Ärzte Zeitung, 14.07.2011

Der Extra-Baustein für Praxiskredite

Wer einen Praxiskredit braucht, aber wegen anderer Verbindlichkeiten keine Sicherheiten mehr hat, für den stellen öffentliche Bürgschaften unter Umständen eine praktikable Alternative dar.

Von Michael Vetter

Der Extra-Baustein für Praxiskredite

Klappe zu: Die Bearbeitungszeit bei öffentlichen Bürgschaften ist meist kurz.

© MH / fotolia.com

DORTMUND. Der niedergelassene Arzt Günter D. war völlig überrascht, als ihm der Ansprechpartner bei seiner örtlichen Hausbank während eines Kreditgesprächs vorschlug, "als zusätzlichen Baustein zur Gesamtfinanzierung" die für Niedersachsen, dem Praxissitz von D., zuständige Bürgschaftsbank hinzuzuziehen.

Bei Hausbanken setzt ein Sinneswandel ein

Während der bisherigen Zusammenarbeit hat D. mit seinen Kreditinstituten andere Erfahrungen gemacht: ohne Ausnahmen wurden lediglich eigene Kreditprogramme der jeweiligen Bank mit dem immer wiederkehrenden Hinweis auf angeblich "günstige Zinssätze" angeboten. Selbst die mehrfach geäußerte Bitte, alternative Finanzierungsangebote zu prüfen, verliefen regelmäßig im Sande.

D. will die Verantwortung für diese einseitige Beratung allerdings nicht nur bei den Banken suchen. Immerhin, so räumt er selbstkritisch ein, hätte er ja auch eigenverantwortlich recherchieren können und mit Hilfe seines Steuerberaters zumindest das eine oder andere Grobkonzept vorab präsentieren können.

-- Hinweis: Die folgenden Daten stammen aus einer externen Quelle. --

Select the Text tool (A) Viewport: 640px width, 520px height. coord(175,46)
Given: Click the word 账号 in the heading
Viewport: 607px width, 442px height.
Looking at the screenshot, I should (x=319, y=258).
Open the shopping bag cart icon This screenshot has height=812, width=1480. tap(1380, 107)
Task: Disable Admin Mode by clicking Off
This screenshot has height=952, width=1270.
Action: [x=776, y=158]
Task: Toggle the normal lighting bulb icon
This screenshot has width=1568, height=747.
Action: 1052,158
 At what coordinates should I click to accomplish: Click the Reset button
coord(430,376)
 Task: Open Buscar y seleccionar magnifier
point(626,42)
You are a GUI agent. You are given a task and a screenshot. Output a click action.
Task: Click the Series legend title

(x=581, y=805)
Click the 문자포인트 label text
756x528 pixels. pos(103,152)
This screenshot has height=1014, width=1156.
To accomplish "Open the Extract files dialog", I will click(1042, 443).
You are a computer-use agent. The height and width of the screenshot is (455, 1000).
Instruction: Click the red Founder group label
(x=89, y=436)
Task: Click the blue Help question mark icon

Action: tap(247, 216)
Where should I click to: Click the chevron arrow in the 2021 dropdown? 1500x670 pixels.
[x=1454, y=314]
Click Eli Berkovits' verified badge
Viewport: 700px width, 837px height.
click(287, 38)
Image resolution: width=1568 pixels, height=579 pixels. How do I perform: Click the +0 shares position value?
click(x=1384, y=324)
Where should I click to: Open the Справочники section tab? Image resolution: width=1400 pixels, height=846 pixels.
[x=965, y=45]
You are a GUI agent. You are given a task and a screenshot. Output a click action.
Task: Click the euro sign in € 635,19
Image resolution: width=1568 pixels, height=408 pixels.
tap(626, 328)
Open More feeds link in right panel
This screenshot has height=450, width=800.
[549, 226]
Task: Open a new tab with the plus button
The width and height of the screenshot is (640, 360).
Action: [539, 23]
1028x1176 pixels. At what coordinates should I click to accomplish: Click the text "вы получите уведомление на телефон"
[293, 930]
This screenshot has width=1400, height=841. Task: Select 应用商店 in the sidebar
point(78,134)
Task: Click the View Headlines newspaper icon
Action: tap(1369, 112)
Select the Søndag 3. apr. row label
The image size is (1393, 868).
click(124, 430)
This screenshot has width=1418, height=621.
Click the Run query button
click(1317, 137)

Im weiteren Verlauf des erwähnten Gesprächs räumte der Gesprächspartner von D. auch ein, dass es "in der Vergangenheit tatsächlich nicht einfach war, öffentliche Finanzierungshilfen zu beantragen". Ob diese Schwierigkeiten nun eher "hausgemacht" und damit bei der Hausbank selbst lagen oder ob es andere Problemfelder gab, ließ er dabei offen.

Check-Liste fürs Bankgespräch

  • Ärzte sollten in einem Gespräch mit dem Kundenberater ihrer Bank klären, in welchem Umfang öffentliche Förderprogramme mit Hilfe welches Finanzierungspartners gegebenenfalls zur Verfügung stehen.
  • Dazu kann es hilfreich sein, neben diversen Kreditprogrammen etwa des Bundes, der Länder oder der KfW-Bank auch, wie im beschriebenen Fall, über öffentliche Bürgschaften nachzudenken.

Vor allem bei kaum vorhandenen oder nicht werthaltigen Kreditsicherheiten sollte diese Möglichkeit in Erwägung gezogen werden. (mve)

Im Ergebnis, so versicherte er D. jedenfalls, "gehören die Angebote öffentlicher Kreditgeber nun aber regelmäßig zum Beratungsumfang". Hinzu kam - auch dieser Hinweis schien dem Bankmitarbeiter wichtig -, dass "gerade in den schwierigen Monaten der Finanzkrise vor allem die Bürgschaftsbanken sich einmal mehr als verlässlicher Finanzierungspartner gezeigt haben".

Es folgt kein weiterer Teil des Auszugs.